MEDICAL ACTION INDUSTRIES INC. SUMMARY OF NON-EMPLOYEE DIRECTOR COMPENSATION (AS OF JUNE 2013)

Contract Categories: Human Resources - Compensation Agreements
EX-10.13 5 exh_1013.htm EXHIBIT 10.13 exh_1013.htm
Exhibit 10.13

MEDICAL ACTION INDUSTRIES INC.
SUMMARY OF NON-EMPLOYEE DIRECTOR COMPENSATION
(AS OF JUNE 2013)


Medical Action Industries Inc. (“Medical Action”) uses a combination of cash and equity compensation to attract and retain qualified candidates to serve on its Board of Directors (“Board”).  In setting director compensation, the Compensation Committee of the Board considers the time commitment directors must make in performing their duties, the level of skills required by Board members and the market competitiveness of its director compensation levels.  Directors who are employees do not receive any additional compensation for serving as a director.

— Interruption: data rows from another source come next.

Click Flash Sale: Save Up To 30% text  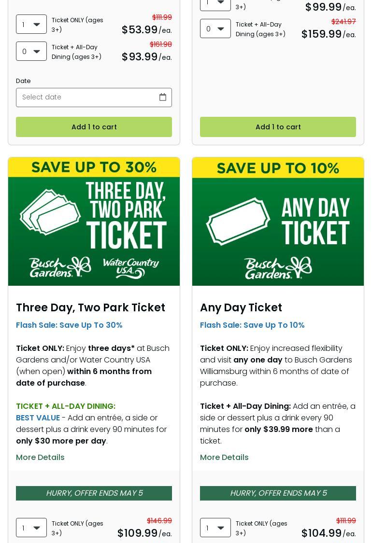coord(69,325)
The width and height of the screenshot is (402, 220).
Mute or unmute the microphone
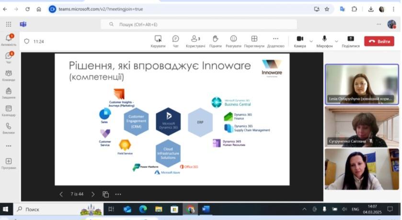point(324,41)
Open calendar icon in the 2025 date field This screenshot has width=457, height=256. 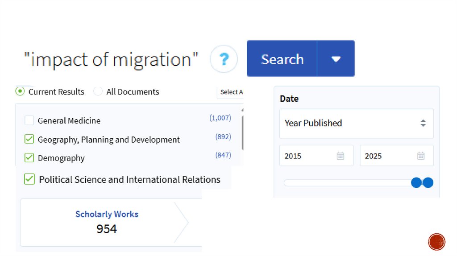[420, 156]
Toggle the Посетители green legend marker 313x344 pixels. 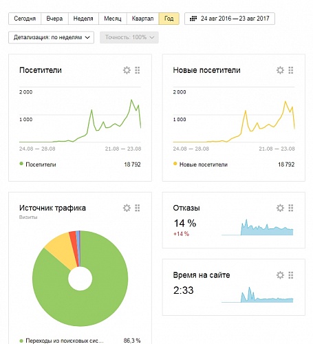pos(21,164)
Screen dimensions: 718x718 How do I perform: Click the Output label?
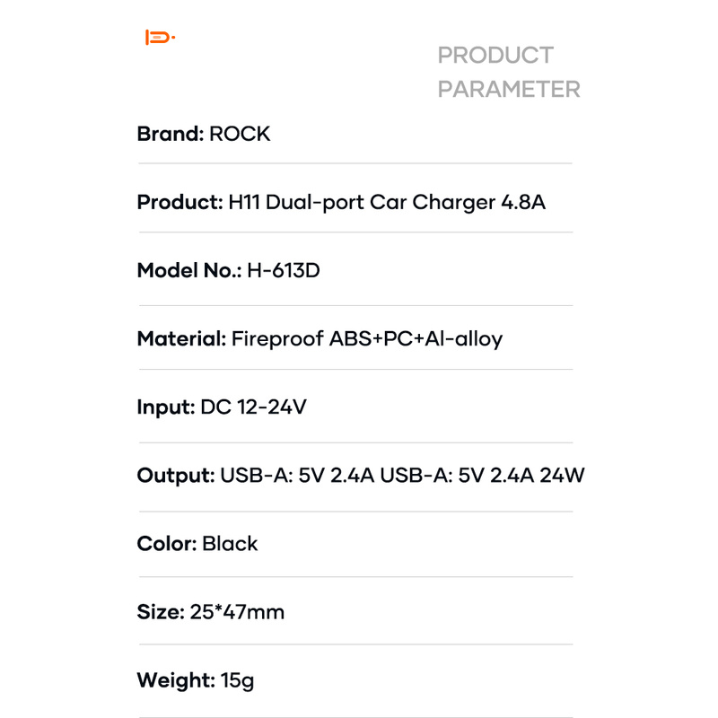point(175,475)
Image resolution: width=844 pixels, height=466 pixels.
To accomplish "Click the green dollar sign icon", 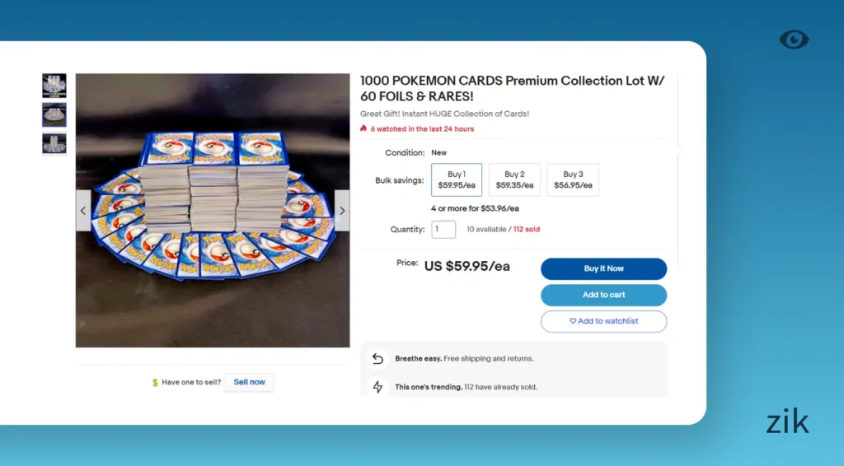I will pyautogui.click(x=155, y=383).
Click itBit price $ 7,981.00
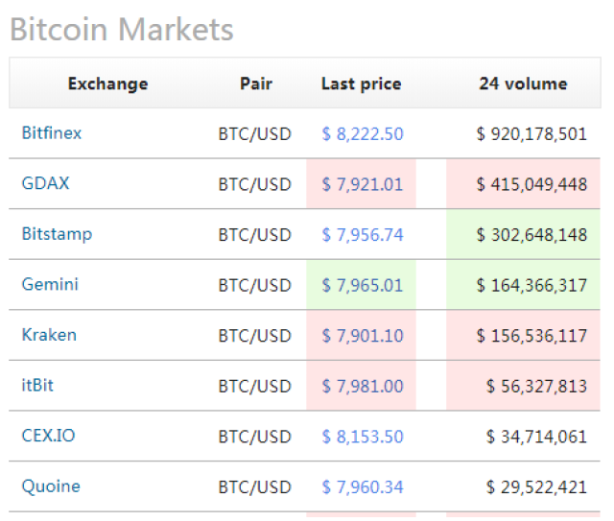 [x=363, y=387]
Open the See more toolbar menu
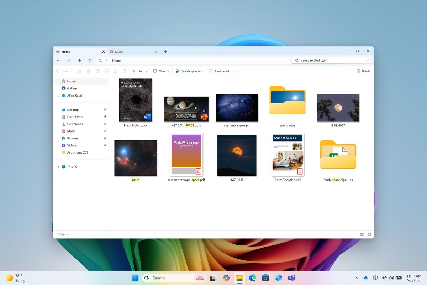The image size is (427, 285). click(238, 71)
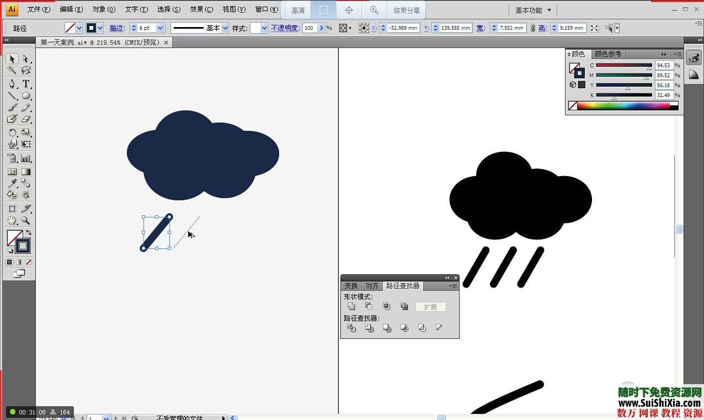
Task: Expand the 基本功能 workspace switcher
Action: [533, 10]
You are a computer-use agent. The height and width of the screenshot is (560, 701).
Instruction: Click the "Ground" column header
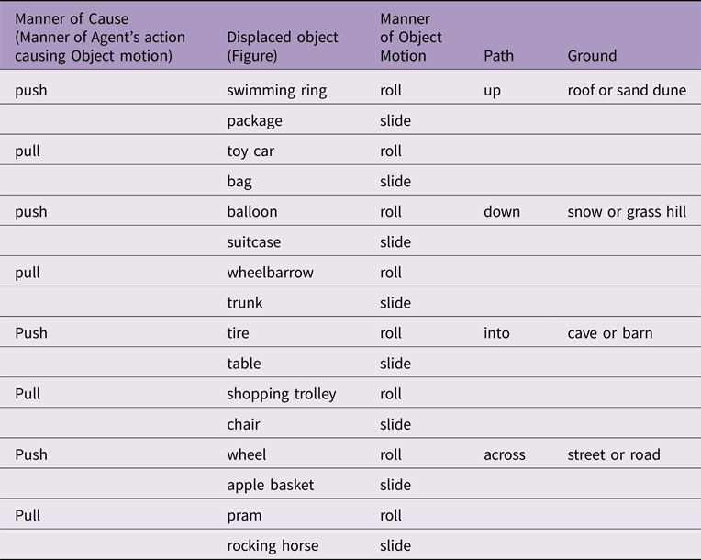coord(592,56)
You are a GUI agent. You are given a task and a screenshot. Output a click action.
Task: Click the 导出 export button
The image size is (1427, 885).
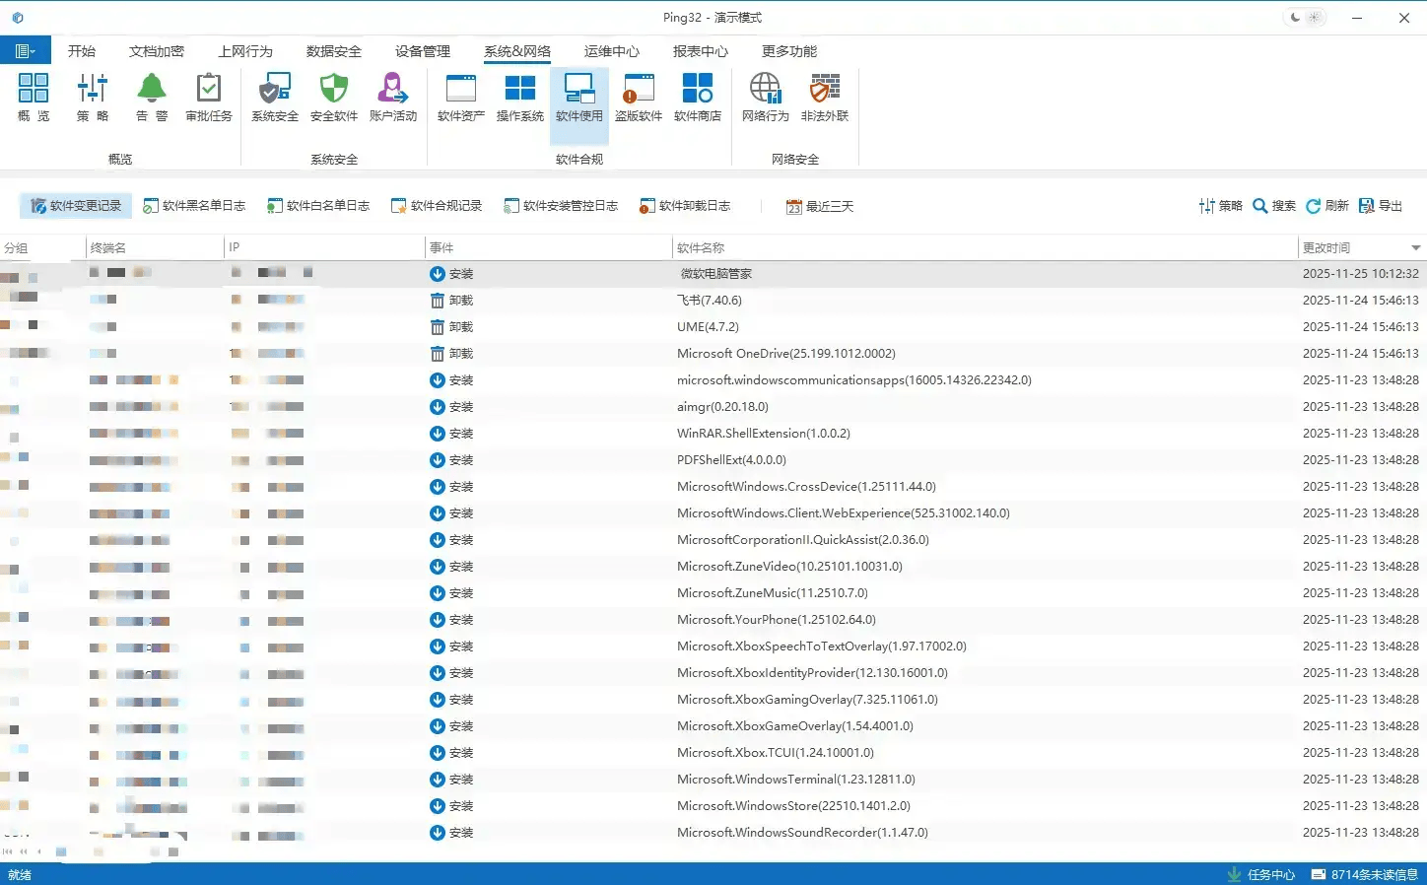pyautogui.click(x=1381, y=206)
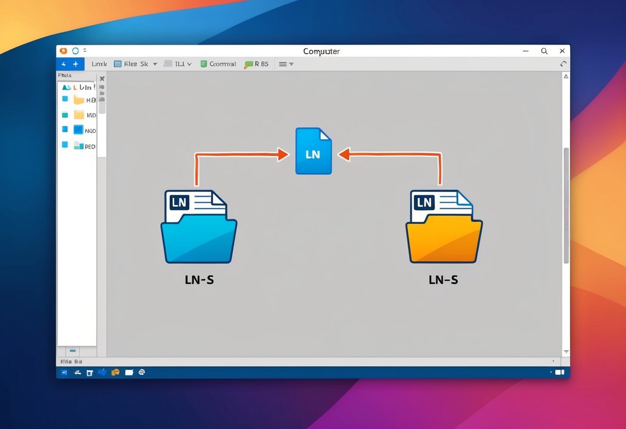
Task: Click the main vertical scrollbar thumb
Action: (x=566, y=206)
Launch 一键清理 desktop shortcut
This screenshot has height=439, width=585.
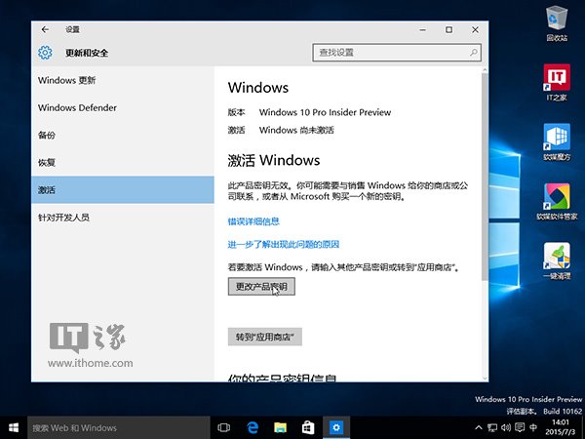pyautogui.click(x=558, y=259)
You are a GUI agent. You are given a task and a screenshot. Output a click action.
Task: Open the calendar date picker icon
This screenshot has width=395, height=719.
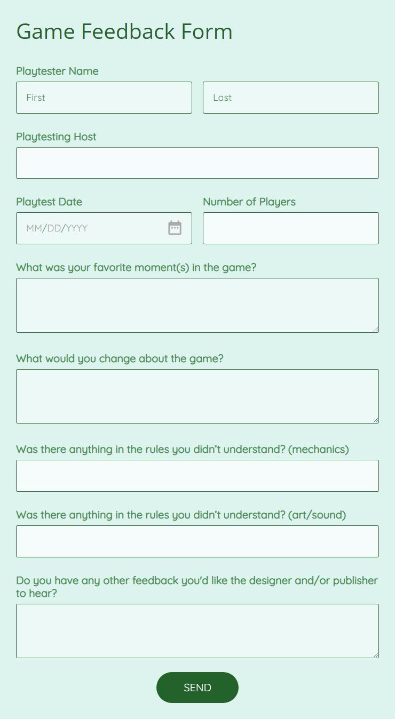pyautogui.click(x=175, y=228)
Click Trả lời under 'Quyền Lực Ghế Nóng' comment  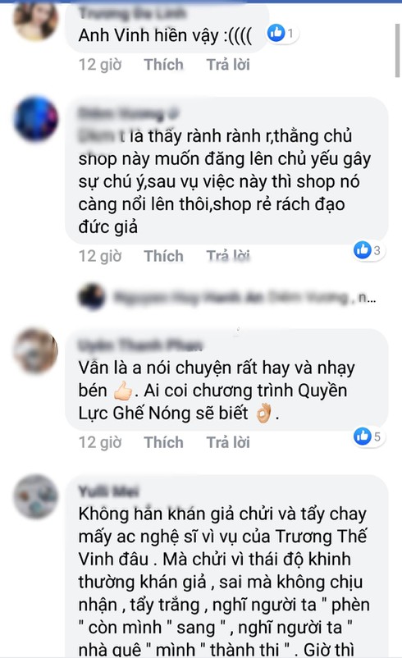(228, 442)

As of June 2013, each non-employee director is entitled to receive the compensation described below.

Retainer/Fees

·  
Monthly Retainer for Board Service: $2,000 per month, plus an additional $1,500 per month for each of the Lead Director and the Chairman of the Board;
·  
In Person Board Meeting Fees: $1,000 per meeting, plus an additional $1,000 per meeting for the Chairman of the Board;
·  
Telephonic Board Meeting Fees: $500 per meeting, plus an additional $500 for the Chairman of the Board;
·  
Committee Meeting Fees: $1,000 per meeting ($500 if meeting is held on same date as a Board meeting or telephonically), plus an additional $1,000 for the Committee Chairmen ($500 if the meeting is held on same date as a Board meeting or telephonically);

In addition, each non-employee director receives a fee of $1,000 and the Lead Director and Chairman of the Board of Directors each receive a fee of $3,000 for attending the Annual Meeting of Stockholders each year.
   
 
All retainers and fees are paid in cash.

Equity Awards

Each year at the Annual Meeting of Stockholders, non-employee directors may be granted up to 7,500 nonqualified stock options (“options”) under the Medical Action Industries Inc. 1996 Non-Employee Director Stock Option Plan. The options give non-employee directors the right to purchase shares at the closing price of Medical Action’s common stock on the date of grant.  All options are fully vested and exercisable from the date of grant.  All outstanding options held by a non-employee director are automatically cancelled upon termination of service as a director unless the reason for termination is due to the non-employee director’s voluntary mid-term resignation, declining to stand for reelection (whether as a result of our mandatory retirement program or otherwise), becoming an employee or becoming disabled (as defined in our pension plan) where all outstanding options held instead will expire five years from the date upon which services as a director ceased. In the event of a non-employee director’s death (whether before or after termination of service), all outstanding options held (and not previously cancelled or expired) will be fully exercisable by the non-employee director’s legal representative within one year after the date of death (without regard to the expiration date of the option specified in accordance with the preceding sentence).